> _Source material_:
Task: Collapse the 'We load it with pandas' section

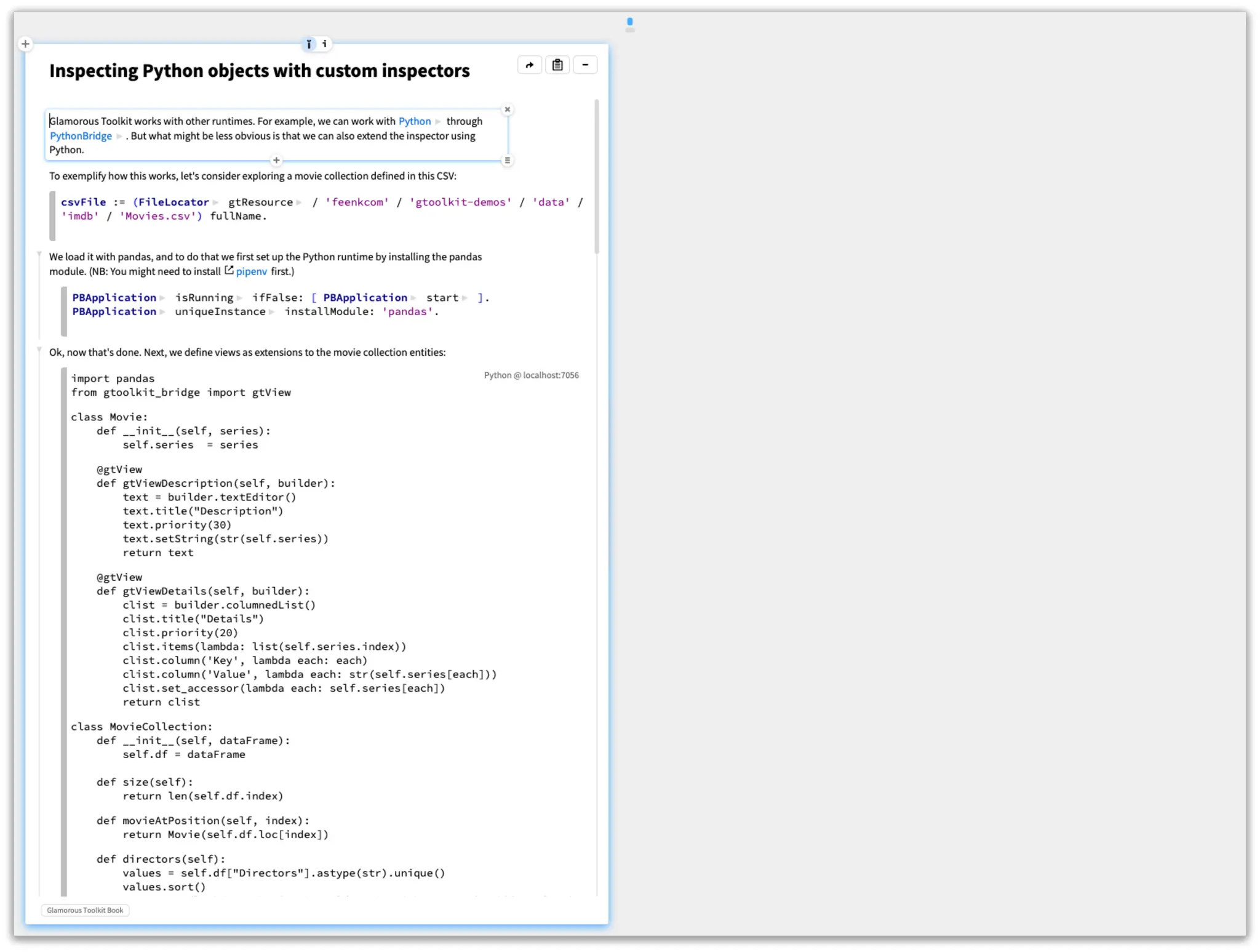Action: click(x=39, y=254)
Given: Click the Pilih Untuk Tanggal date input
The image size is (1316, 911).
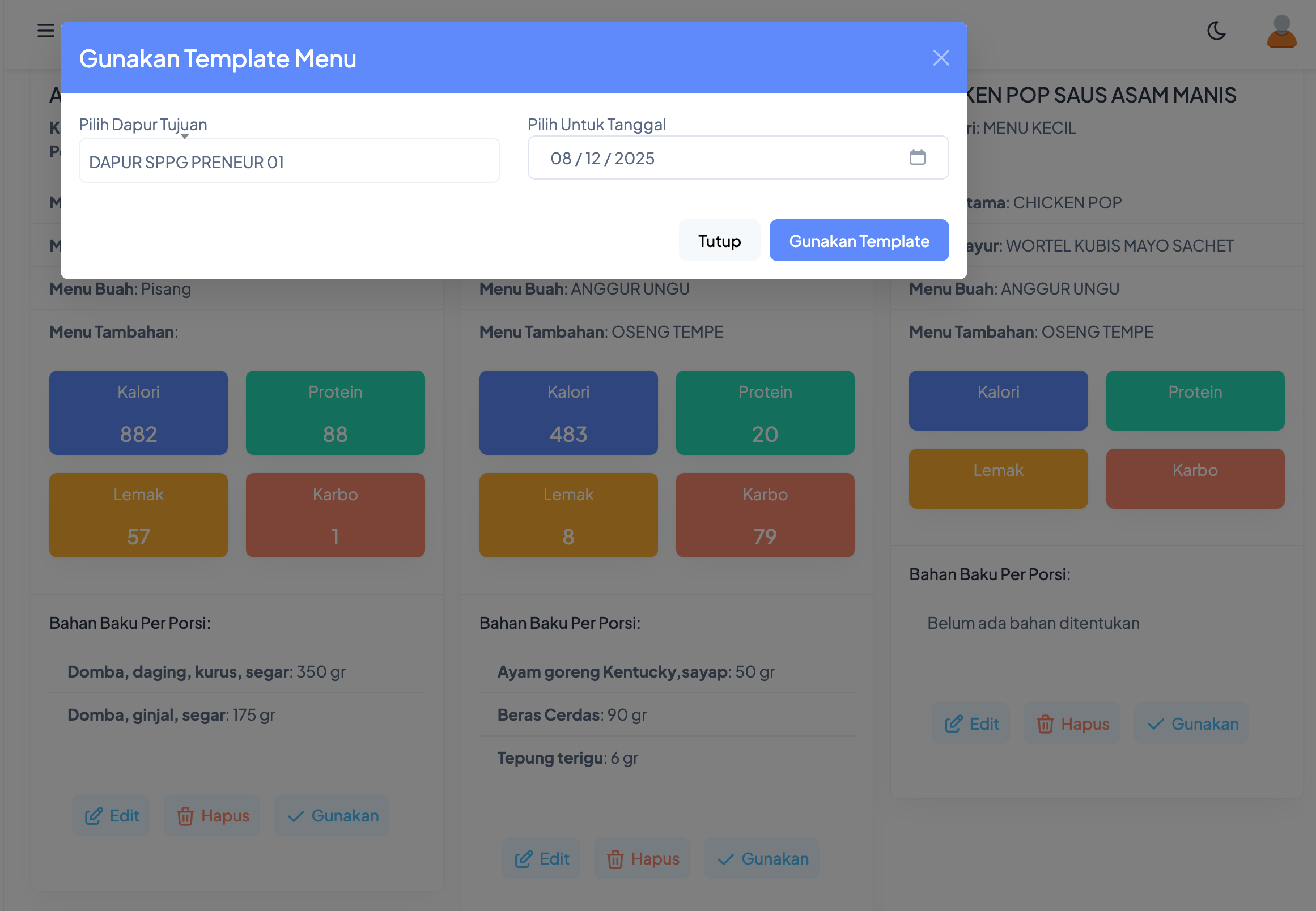Looking at the screenshot, I should [714, 158].
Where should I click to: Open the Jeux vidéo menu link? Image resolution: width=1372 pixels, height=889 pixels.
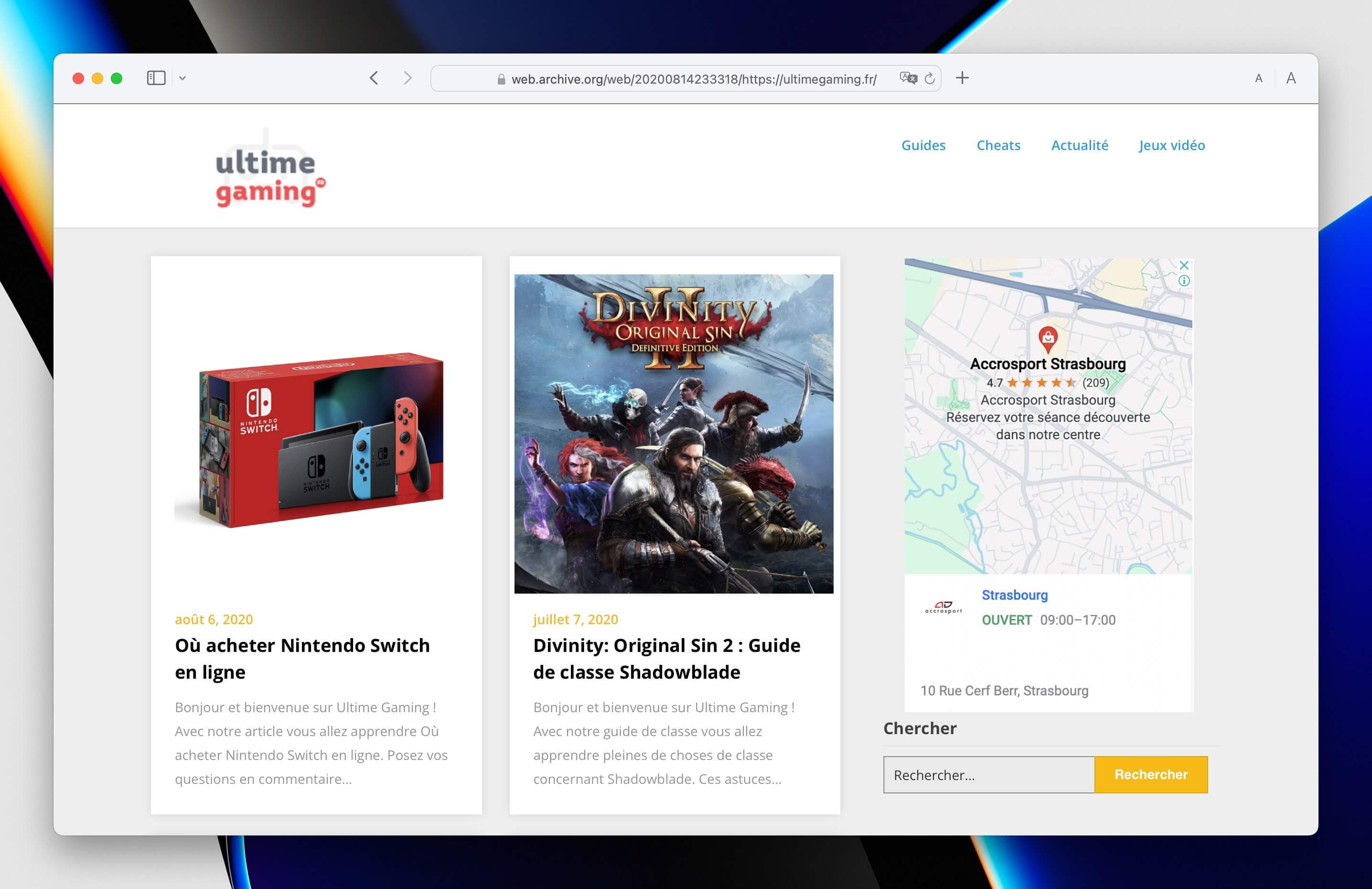1171,145
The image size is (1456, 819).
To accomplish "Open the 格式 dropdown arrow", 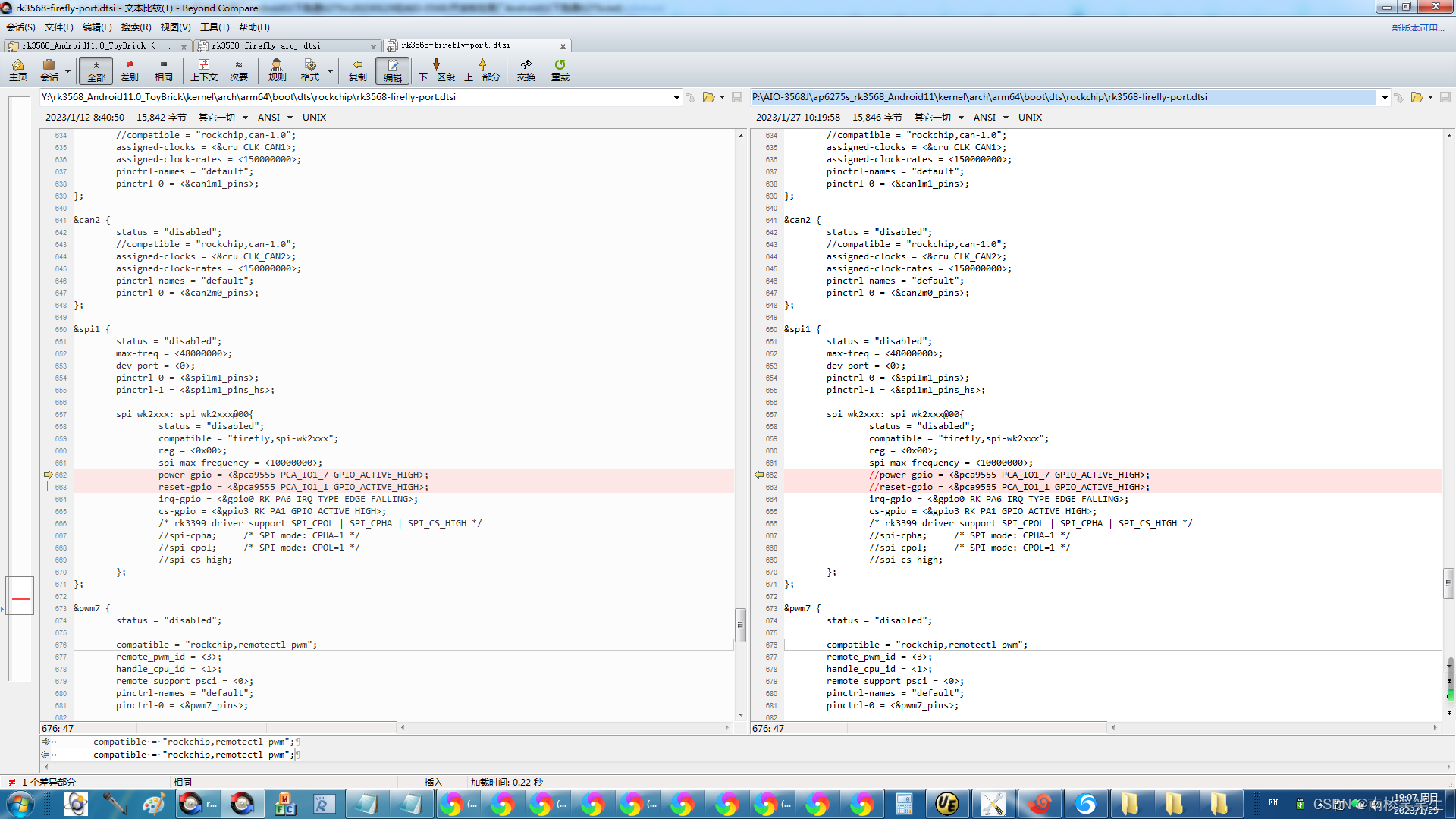I will point(329,71).
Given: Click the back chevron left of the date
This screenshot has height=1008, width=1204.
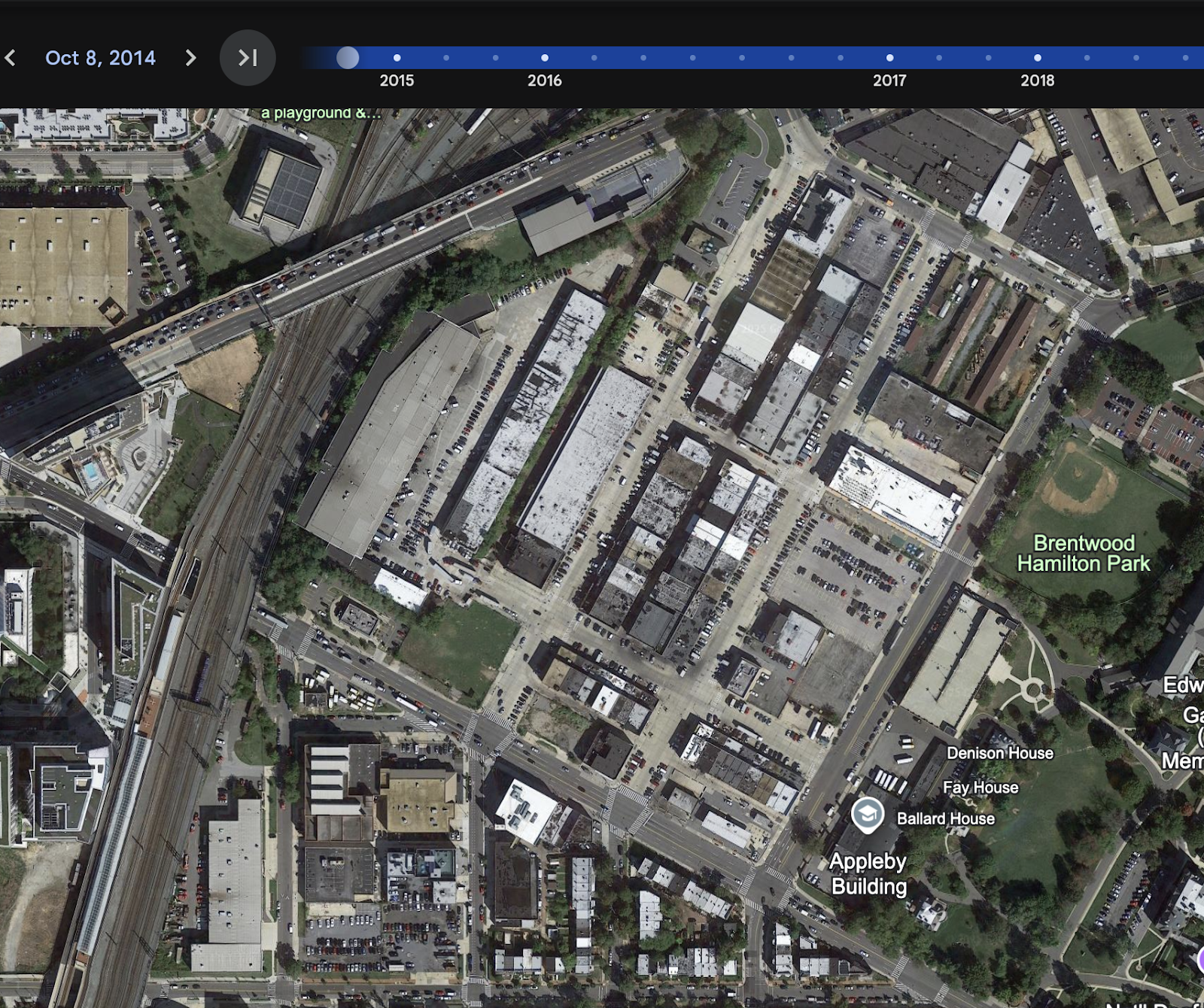Looking at the screenshot, I should [11, 58].
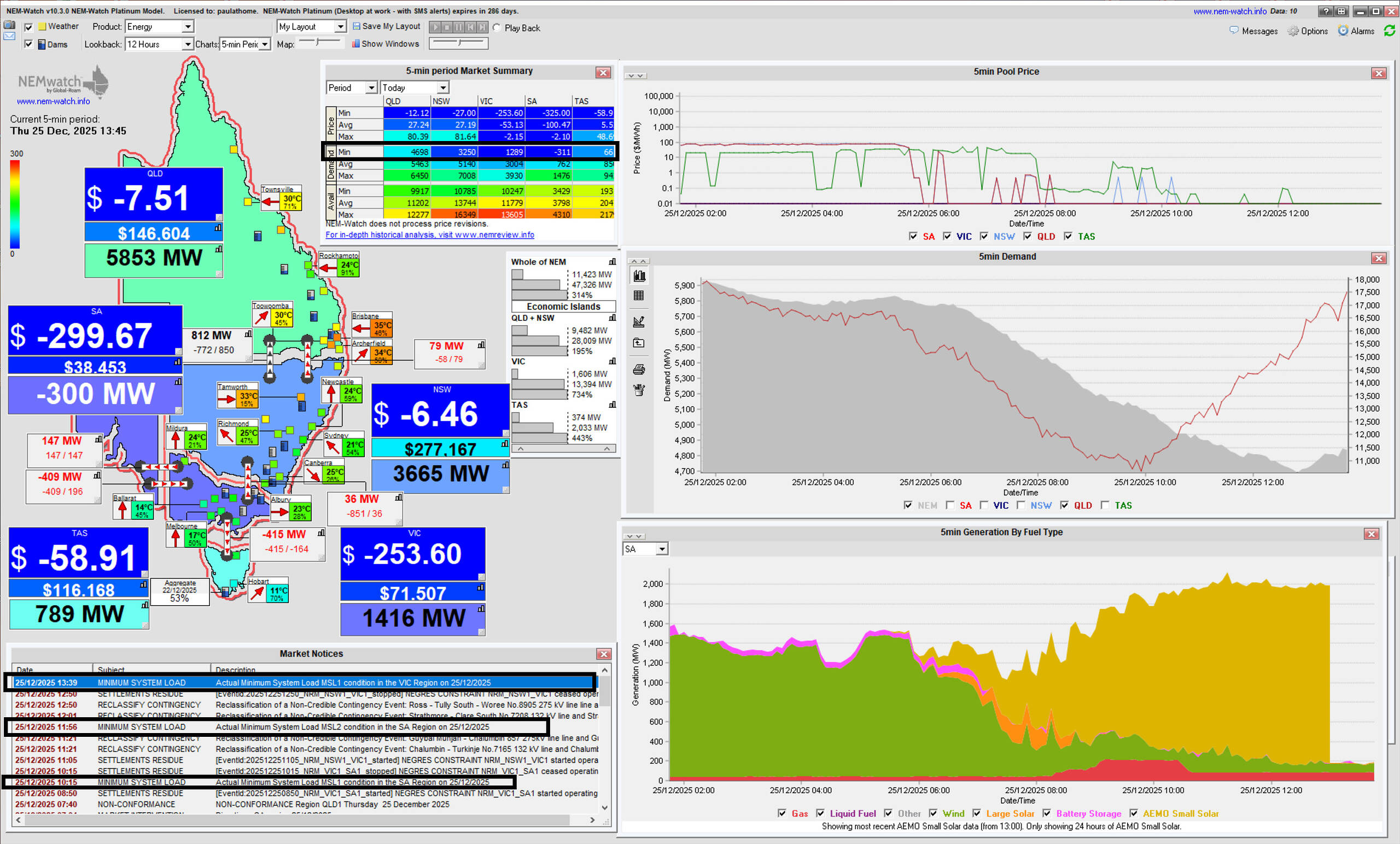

> _How to complete this task_: Write out each line above that contains the word "Given".

> _Written answer_:
Given: Click the Pilih Untuk Tanggal date input
Given: Click the back chevron left of the date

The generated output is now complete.